### WHAT IS NEEDED
Restate the following records word for word without images.

Records from a collection
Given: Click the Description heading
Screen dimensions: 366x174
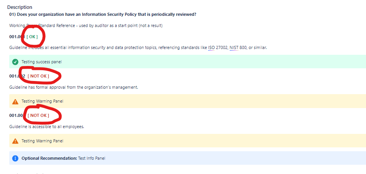Looking at the screenshot, I should point(20,7).
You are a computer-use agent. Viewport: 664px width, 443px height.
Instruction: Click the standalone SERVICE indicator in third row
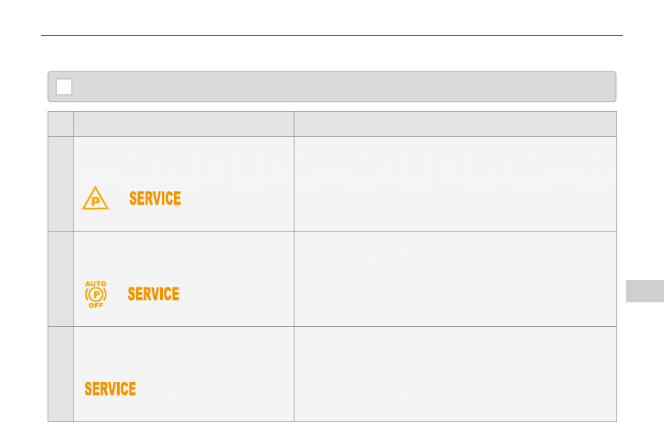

### TASK ANSWER
Given: Click the Description heading
Screen dimensions: 366x174
Looking at the screenshot, I should point(20,7).
You are a computer-use agent. Viewport: 664px width, 443px height.
Instruction: Click the standalone SERVICE indicator in third row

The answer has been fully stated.